Mount St. Helens flipped her lid last week, and the markets, apparently not willing to be outdone, joined her as the new quarter began. It looks like the reallocation trade rotated money out of fixed income and into equities. Bonds – unlike stocks – had a terrific third quarter, essentially going straight up from June through nearly all of September. Equities merely flailed about, with a bias to the downside. Fixed income profit-taking could pressure rates upwards.

The Nasdaq gained 2.4% on the session, and looks to tack on another 1.5% today. Importantly, volume spiked 9% to over 1.83 billion shares. Last week saw four out of five trading days where Nasdaq advanced on increasing volume.

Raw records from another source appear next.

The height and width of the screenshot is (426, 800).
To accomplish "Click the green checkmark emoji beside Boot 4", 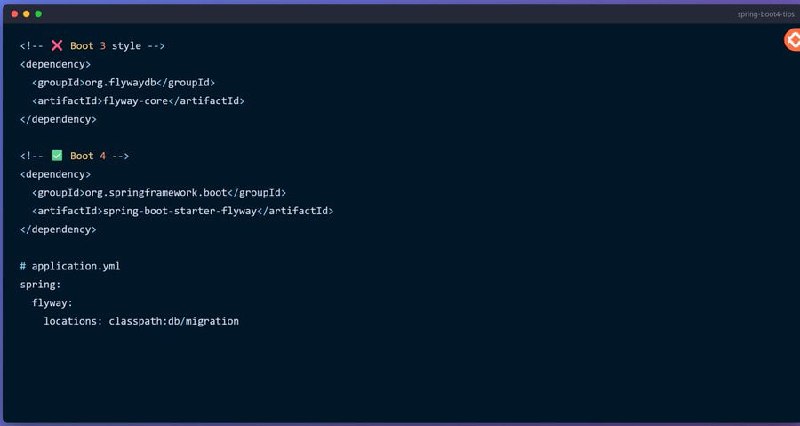I will (x=57, y=156).
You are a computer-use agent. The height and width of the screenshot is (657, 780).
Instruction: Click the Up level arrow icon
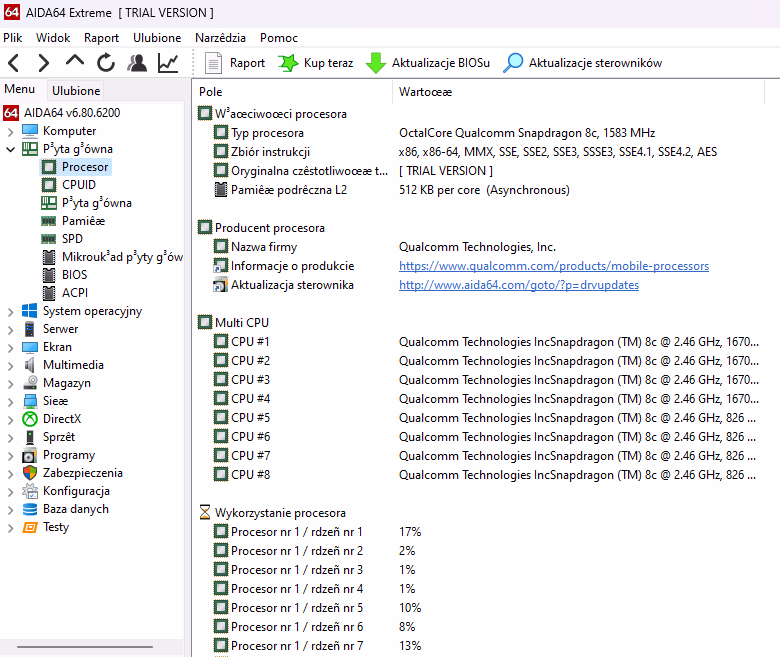pos(75,63)
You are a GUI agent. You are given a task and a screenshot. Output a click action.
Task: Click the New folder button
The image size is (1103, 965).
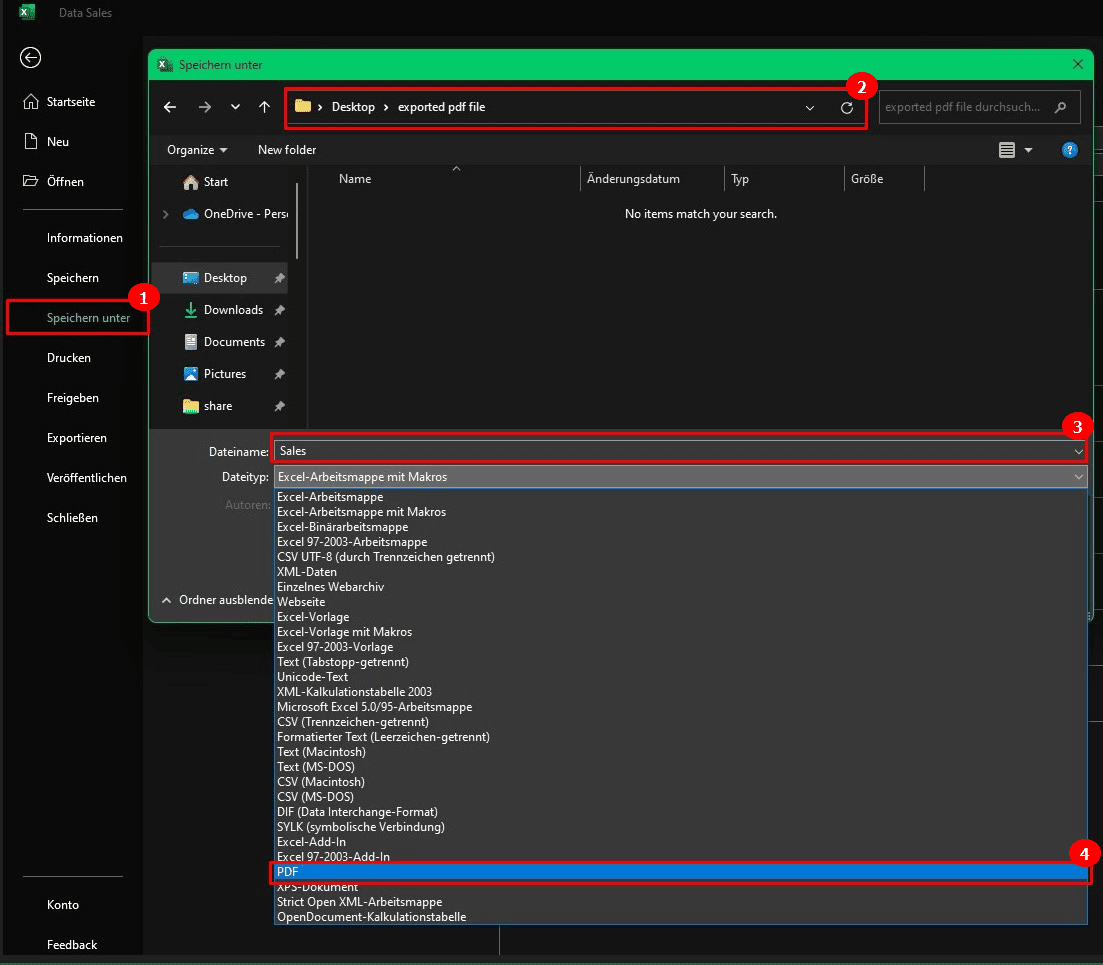pyautogui.click(x=287, y=150)
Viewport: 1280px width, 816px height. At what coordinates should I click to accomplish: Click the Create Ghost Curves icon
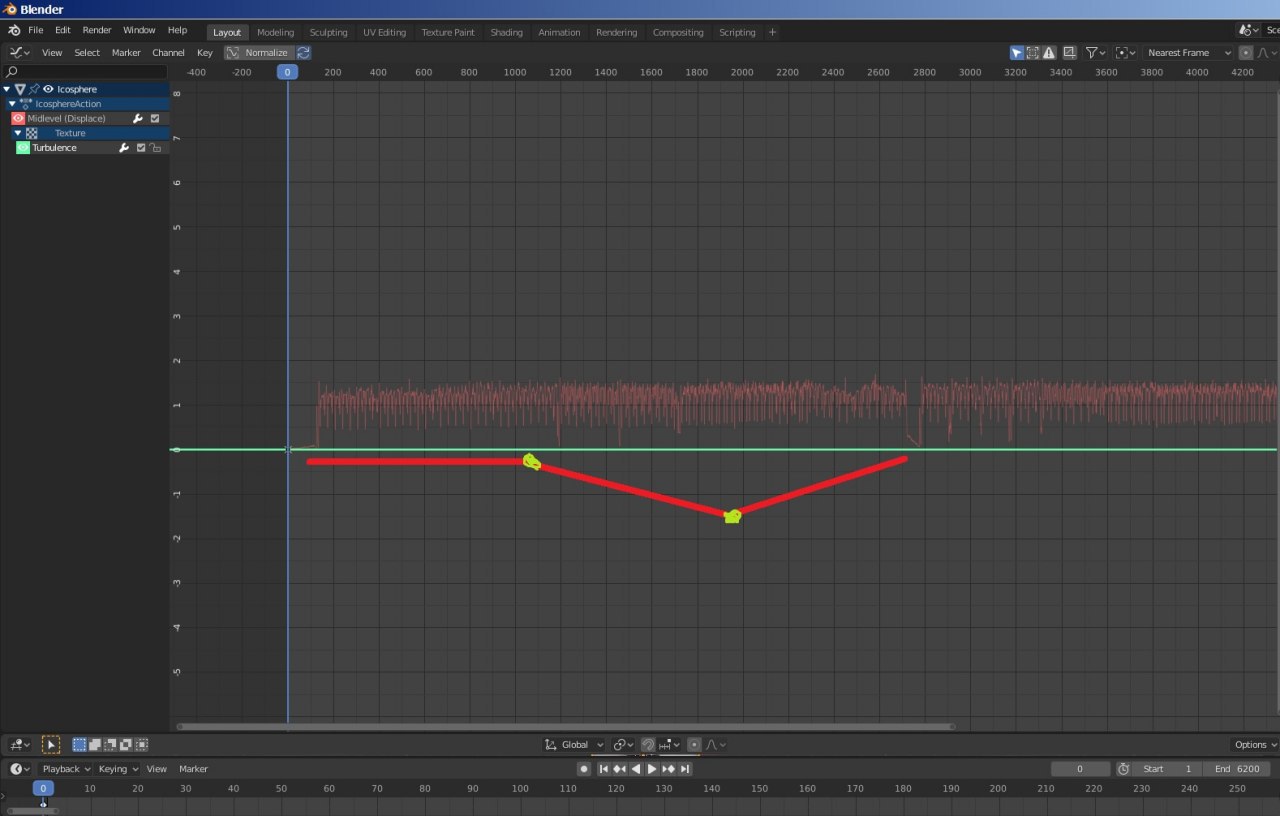1069,53
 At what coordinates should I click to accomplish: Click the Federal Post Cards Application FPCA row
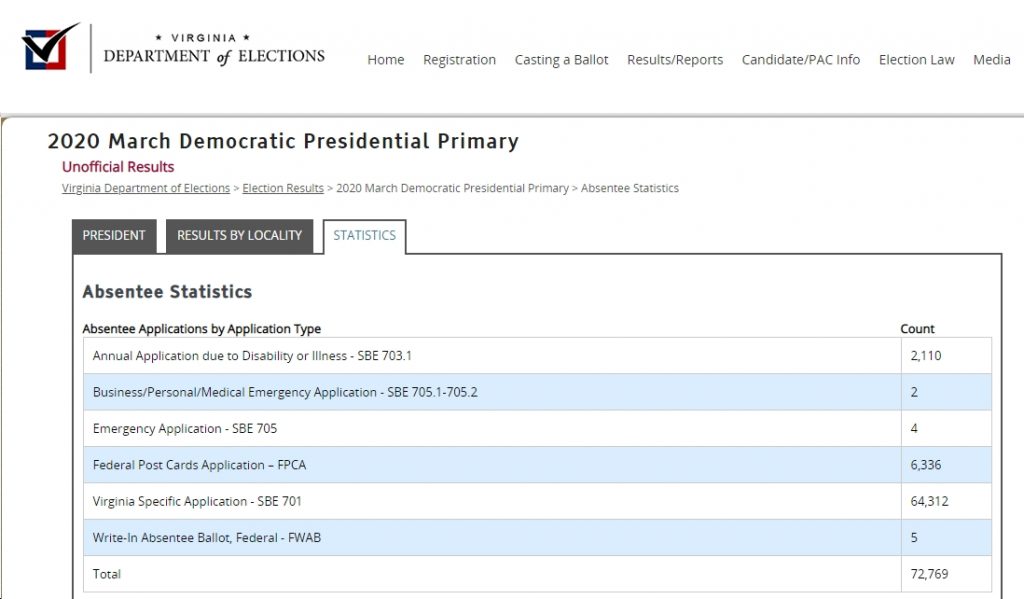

Is this the beginning of the year-end rally? Are the markets “rested” enough to power through? Or might they fail at that line, setting up a retest of the lows. The evidence, as we shall see, is mixed.

Of the three major indices, only the SPX has broken above its downtrend line. The Dow and Nasdaq must now contend with overhead resistance in the form of a downtrend line. Right now, we are wondering if the SPX can pull the other indices up. If not, then when the Nasdaq and Dow get turned back at their own trendlines, they may weigh on the SPX, dragging it down.

Looking at some of the other indicators, we see a bullish bias within an overall mixed picture. The up/down volume ratio and the advance/decline line have both been very positive. On Friday, the Put/Call ratio hit 97% – a traditionally bullish contrary indicator. Plenty of cash is on the sidelines, and the short interest has risen appreciably over the past quarter. Seasonality factors also favor the Bulls. Lastly, we should not underestimate the impact of "performance anxiety" among those who are under-invested.

Still, several issues of concern linger: Oil is hovering near $50; Iraq continues to present a parade of horrors. The preannounce season was fairly negative; earnings are not likely to surprise to the upside. Several commentators have pointed out that the VIX dropped briefly below 13 (although we must point out that the VIX traded below 10 throughout much of the 1990s).

As we surmised a few weeks ago, SPX support in the 1100-1105 range held. It traded down to that range, bounced smartly off the low of 1101, and has since rebounded to 1140. Whether that 1101 level is the final low of the year remains unknown at present. We now reset our watch levels as follows: SPX 1145, Nasdaq 1980, and Dow 10,350.